##### PROVIDED DATA #####

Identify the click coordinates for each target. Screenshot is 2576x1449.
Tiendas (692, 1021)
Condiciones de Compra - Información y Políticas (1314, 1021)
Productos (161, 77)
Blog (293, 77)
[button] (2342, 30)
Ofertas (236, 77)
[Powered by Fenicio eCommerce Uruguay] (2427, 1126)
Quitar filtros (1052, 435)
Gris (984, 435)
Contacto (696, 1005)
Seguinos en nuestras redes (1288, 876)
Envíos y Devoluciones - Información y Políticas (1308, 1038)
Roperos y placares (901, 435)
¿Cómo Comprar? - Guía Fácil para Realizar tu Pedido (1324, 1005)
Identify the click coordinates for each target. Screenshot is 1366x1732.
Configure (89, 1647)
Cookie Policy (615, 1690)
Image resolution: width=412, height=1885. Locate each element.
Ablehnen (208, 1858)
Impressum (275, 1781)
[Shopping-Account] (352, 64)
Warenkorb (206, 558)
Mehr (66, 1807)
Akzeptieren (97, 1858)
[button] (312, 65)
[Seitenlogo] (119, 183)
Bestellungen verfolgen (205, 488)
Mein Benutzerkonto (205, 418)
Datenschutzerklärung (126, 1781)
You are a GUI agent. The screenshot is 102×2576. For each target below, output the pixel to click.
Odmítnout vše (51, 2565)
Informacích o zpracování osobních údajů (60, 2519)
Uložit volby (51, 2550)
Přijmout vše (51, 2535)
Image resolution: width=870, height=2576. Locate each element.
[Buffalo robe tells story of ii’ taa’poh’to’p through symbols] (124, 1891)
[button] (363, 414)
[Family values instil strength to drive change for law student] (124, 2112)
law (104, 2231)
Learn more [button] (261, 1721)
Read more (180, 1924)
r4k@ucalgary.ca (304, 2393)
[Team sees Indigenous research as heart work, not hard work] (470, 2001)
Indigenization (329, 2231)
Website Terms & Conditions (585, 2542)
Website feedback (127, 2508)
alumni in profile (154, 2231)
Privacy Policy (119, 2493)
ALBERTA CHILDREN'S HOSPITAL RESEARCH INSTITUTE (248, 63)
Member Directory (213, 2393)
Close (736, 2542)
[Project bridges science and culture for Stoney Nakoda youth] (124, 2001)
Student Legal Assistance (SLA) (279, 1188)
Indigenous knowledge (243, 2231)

#####

=== EXERCISE AIM ===
Read through the data and copy every line where "Locate" shows up.

=== WRITTEN SOLUTION ===
Image resolution: width=412, height=1885. Locate each element.
Image resolution: width=870, height=2576. Locate each element.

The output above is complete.